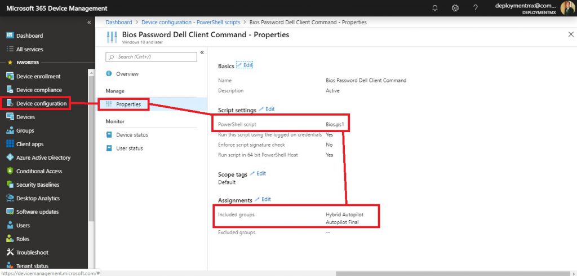Open Device enrollment in sidebar
The height and width of the screenshot is (276, 577).
pyautogui.click(x=38, y=76)
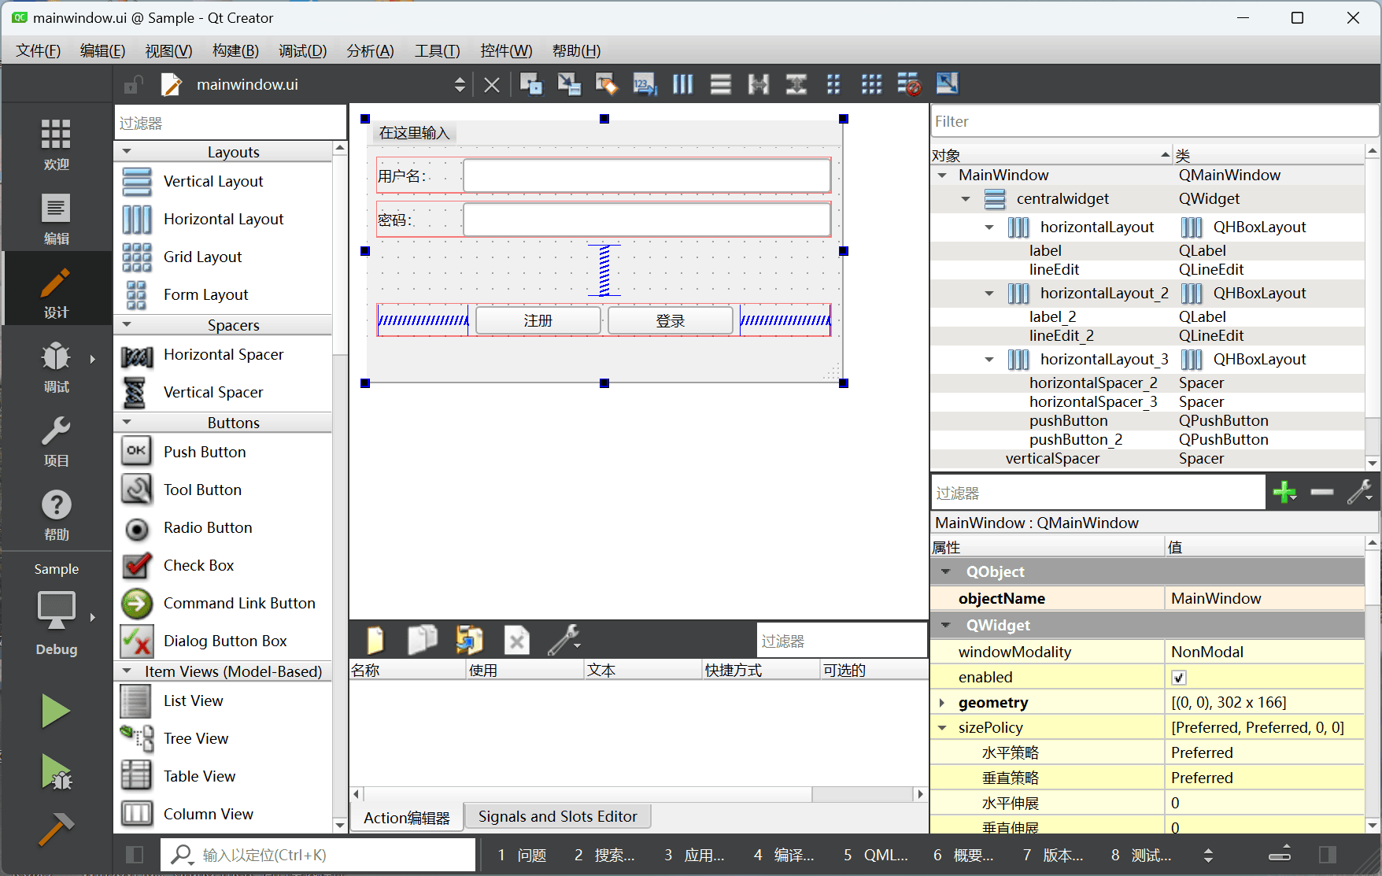Click the green plus add property icon
The width and height of the screenshot is (1382, 876).
[x=1284, y=493]
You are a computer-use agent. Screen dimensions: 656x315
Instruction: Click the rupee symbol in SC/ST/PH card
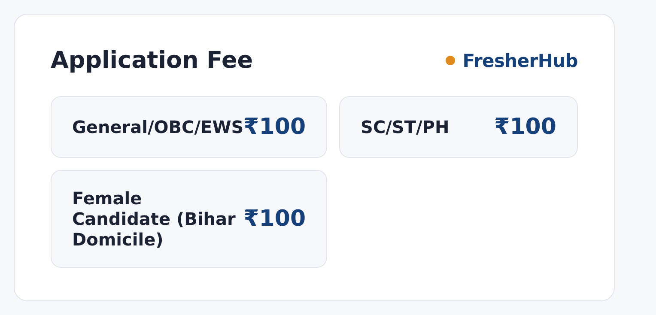(x=501, y=127)

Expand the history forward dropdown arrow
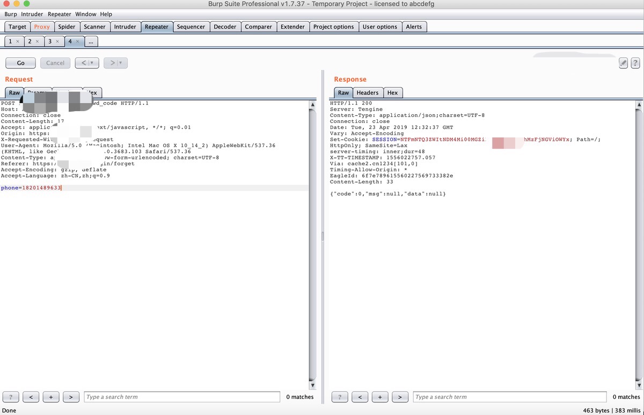coord(121,63)
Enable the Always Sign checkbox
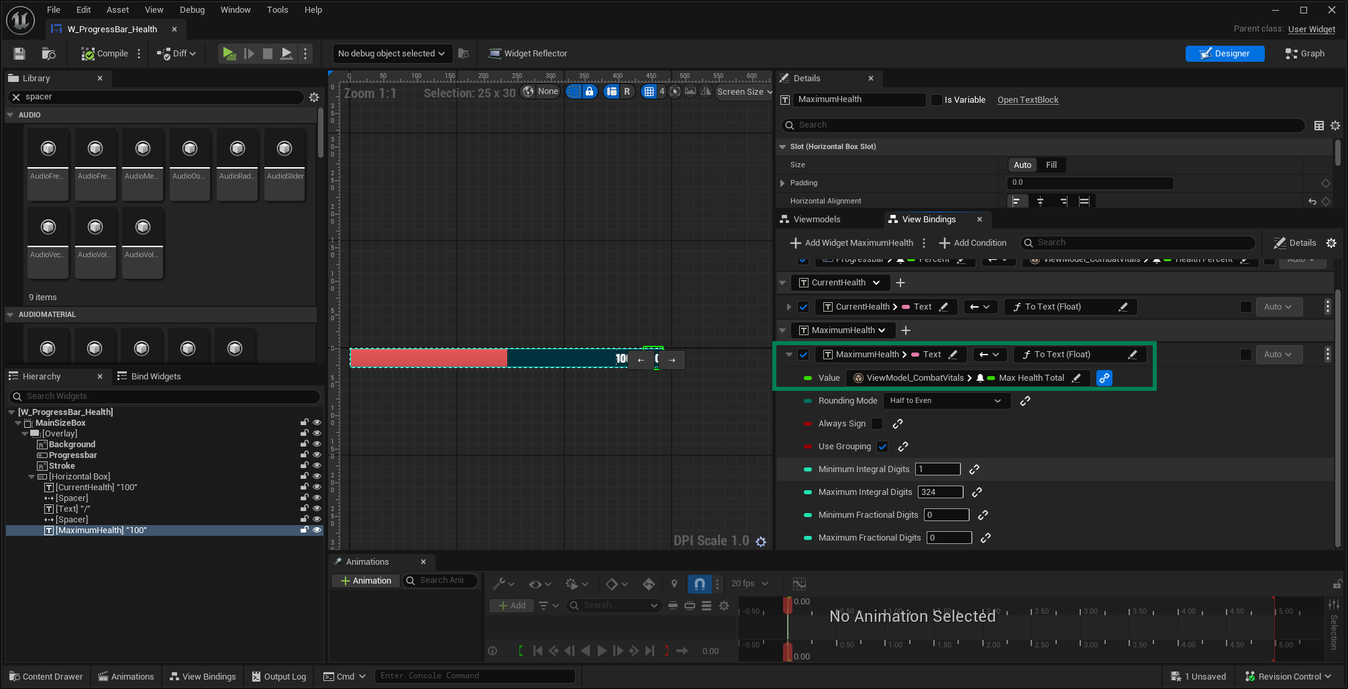Viewport: 1348px width, 689px height. pos(877,424)
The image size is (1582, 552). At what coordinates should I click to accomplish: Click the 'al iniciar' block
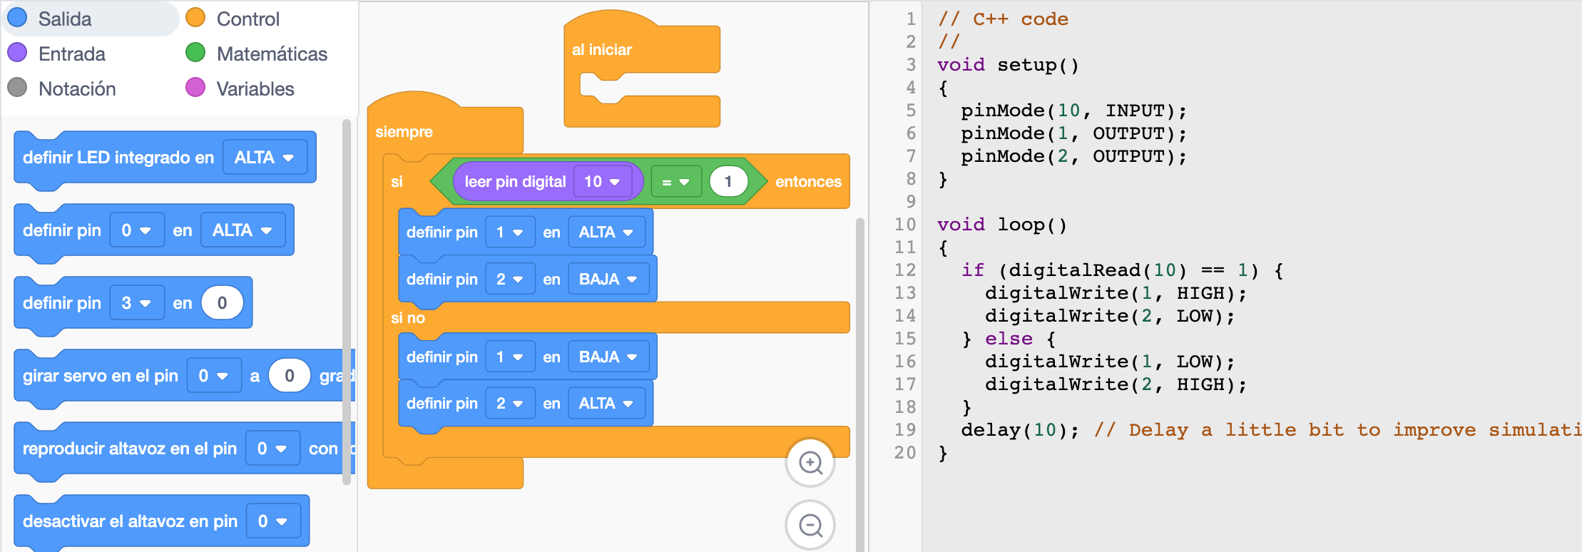click(x=602, y=50)
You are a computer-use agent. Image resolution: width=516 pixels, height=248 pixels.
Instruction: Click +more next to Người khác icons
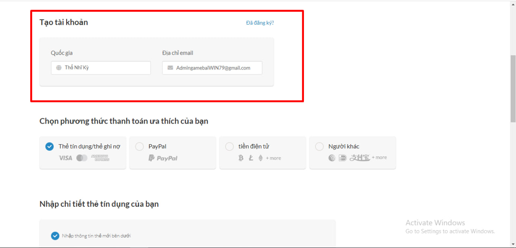379,158
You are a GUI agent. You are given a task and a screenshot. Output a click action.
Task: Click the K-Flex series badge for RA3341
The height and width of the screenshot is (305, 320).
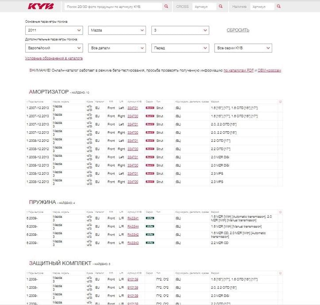(150, 218)
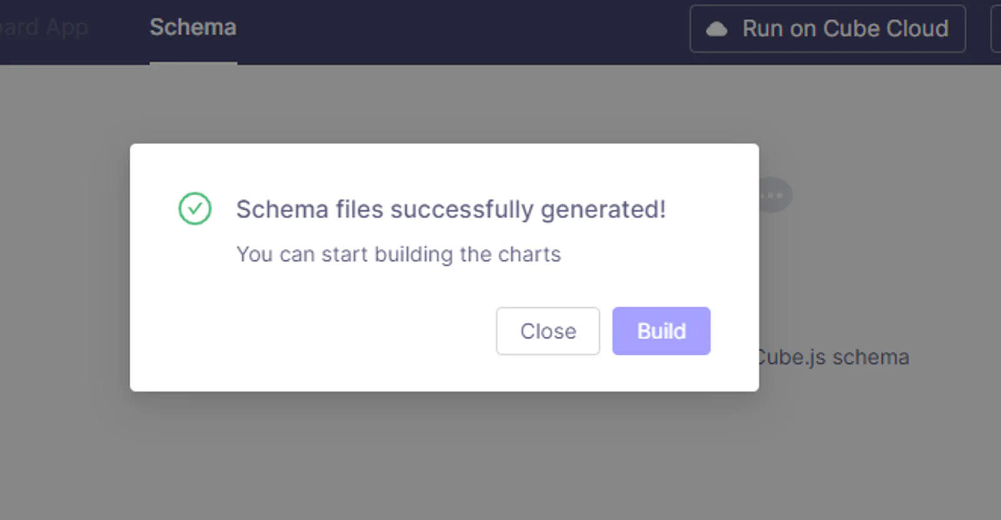Screen dimensions: 1001x520
Task: Click the cloud icon beside Run on Cube Cloud
Action: pyautogui.click(x=717, y=29)
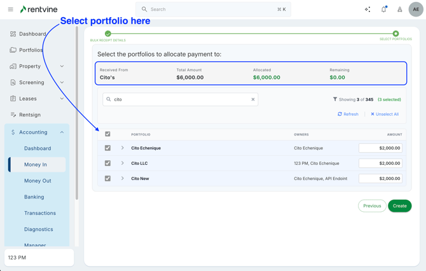
Task: Edit the Cito LLC amount field
Action: click(x=380, y=163)
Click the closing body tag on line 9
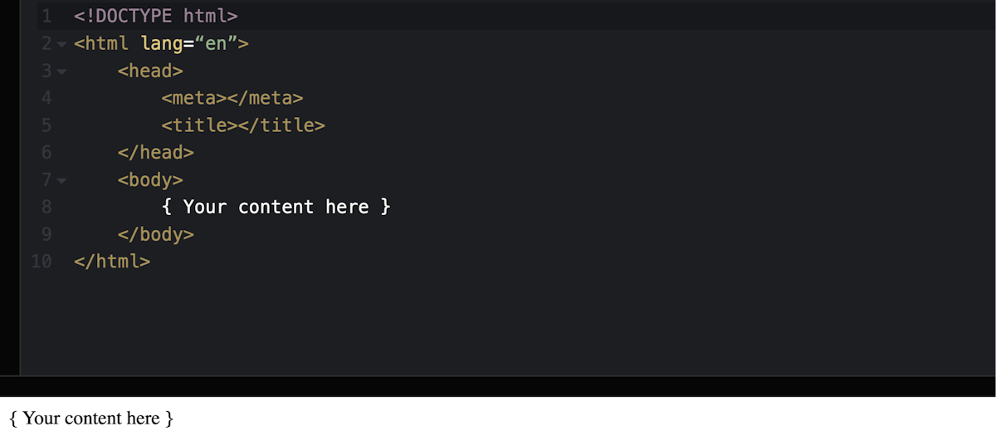Viewport: 996px width, 446px height. point(155,234)
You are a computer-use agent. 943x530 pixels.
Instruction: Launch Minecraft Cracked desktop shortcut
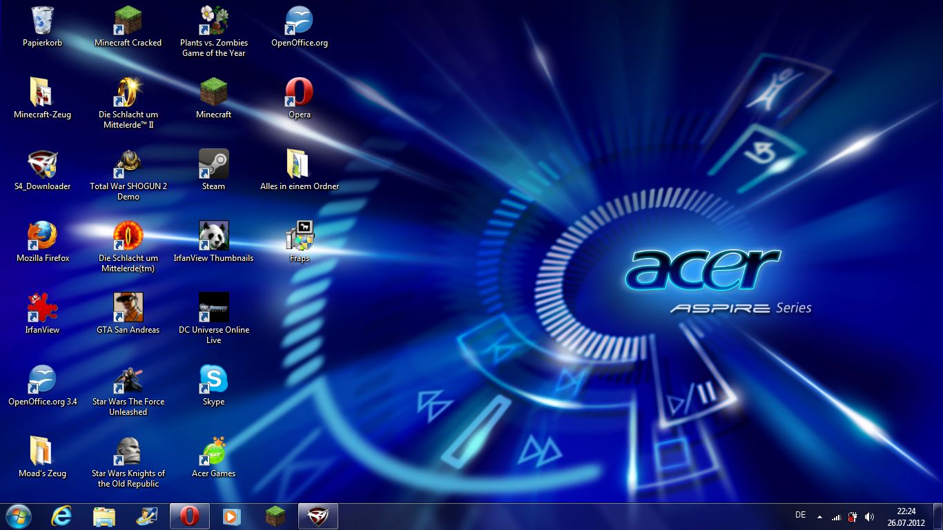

Required action
The word "computer" appears in how many lines of the records? Give the number only.

Result for this task
3